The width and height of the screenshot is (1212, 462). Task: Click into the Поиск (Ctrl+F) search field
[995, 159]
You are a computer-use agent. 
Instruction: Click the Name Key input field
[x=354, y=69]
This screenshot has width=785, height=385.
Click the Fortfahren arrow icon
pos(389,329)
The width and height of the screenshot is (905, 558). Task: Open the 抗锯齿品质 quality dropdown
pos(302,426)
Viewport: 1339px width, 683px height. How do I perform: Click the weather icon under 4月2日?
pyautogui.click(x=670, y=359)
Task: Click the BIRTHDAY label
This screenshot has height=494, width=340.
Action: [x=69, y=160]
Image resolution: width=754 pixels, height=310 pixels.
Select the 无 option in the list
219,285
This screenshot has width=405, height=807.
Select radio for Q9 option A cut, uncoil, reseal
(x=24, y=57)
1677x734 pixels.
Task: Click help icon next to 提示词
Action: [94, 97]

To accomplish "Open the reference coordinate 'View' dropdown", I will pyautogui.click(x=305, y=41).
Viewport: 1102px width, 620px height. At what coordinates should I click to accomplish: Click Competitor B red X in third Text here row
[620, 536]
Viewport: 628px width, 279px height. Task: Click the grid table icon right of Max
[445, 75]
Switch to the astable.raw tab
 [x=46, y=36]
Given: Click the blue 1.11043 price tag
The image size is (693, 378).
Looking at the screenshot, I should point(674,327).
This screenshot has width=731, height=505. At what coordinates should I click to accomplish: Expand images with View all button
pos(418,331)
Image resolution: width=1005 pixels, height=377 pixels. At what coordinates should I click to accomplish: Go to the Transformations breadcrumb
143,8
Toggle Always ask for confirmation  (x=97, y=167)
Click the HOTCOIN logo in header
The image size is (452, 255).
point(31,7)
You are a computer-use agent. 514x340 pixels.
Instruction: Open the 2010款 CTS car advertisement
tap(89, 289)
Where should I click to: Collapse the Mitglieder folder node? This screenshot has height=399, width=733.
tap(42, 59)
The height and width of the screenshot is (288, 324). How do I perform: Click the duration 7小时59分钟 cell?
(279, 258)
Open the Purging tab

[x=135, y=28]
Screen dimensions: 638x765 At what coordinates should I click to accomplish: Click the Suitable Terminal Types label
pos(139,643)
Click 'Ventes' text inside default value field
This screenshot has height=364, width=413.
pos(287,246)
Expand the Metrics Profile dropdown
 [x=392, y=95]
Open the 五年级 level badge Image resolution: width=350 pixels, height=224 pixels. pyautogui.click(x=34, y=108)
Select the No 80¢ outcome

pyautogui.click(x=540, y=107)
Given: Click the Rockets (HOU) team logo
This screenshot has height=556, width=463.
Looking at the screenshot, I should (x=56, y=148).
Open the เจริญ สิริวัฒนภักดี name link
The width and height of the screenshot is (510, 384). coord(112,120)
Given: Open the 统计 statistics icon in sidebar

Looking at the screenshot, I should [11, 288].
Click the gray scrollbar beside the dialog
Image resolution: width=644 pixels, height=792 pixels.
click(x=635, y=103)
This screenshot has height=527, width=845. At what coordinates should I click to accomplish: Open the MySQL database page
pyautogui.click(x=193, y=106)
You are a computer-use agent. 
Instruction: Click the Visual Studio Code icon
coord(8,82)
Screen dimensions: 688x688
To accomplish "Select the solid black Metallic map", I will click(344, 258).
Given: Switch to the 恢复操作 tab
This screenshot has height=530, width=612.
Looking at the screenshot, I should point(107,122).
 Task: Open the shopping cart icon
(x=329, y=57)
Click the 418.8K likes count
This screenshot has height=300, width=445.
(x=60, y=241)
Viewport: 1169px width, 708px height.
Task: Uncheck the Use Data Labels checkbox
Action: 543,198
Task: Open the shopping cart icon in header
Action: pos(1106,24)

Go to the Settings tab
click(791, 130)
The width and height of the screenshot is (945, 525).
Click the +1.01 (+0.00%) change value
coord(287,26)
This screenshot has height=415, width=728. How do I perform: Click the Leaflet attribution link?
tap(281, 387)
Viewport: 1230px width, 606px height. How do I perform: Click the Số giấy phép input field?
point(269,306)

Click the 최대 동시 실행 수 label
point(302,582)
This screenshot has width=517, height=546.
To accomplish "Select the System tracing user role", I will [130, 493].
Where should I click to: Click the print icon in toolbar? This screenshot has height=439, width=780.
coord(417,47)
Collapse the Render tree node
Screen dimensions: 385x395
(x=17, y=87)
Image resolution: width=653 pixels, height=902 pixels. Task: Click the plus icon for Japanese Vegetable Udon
————————
▶ [Problem description]:
After locating the line that contains "This screenshot has width=517, height=546.", output it and the remaining lines of the material above, exactly as they read.

▶ [Written answer]:
This screenshot has width=517, height=546.
To accomplish "Select the System tracing user role", I will [130, 493].
Where should I click to: Click the print icon in toolbar? This screenshot has height=439, width=780.
coord(417,47)
Collapse the Render tree node
Screen dimensions: 385x395
(x=17, y=87)
Image resolution: width=653 pixels, height=902 pixels. Task: Click the plus icon for Japanese Vegetable Udon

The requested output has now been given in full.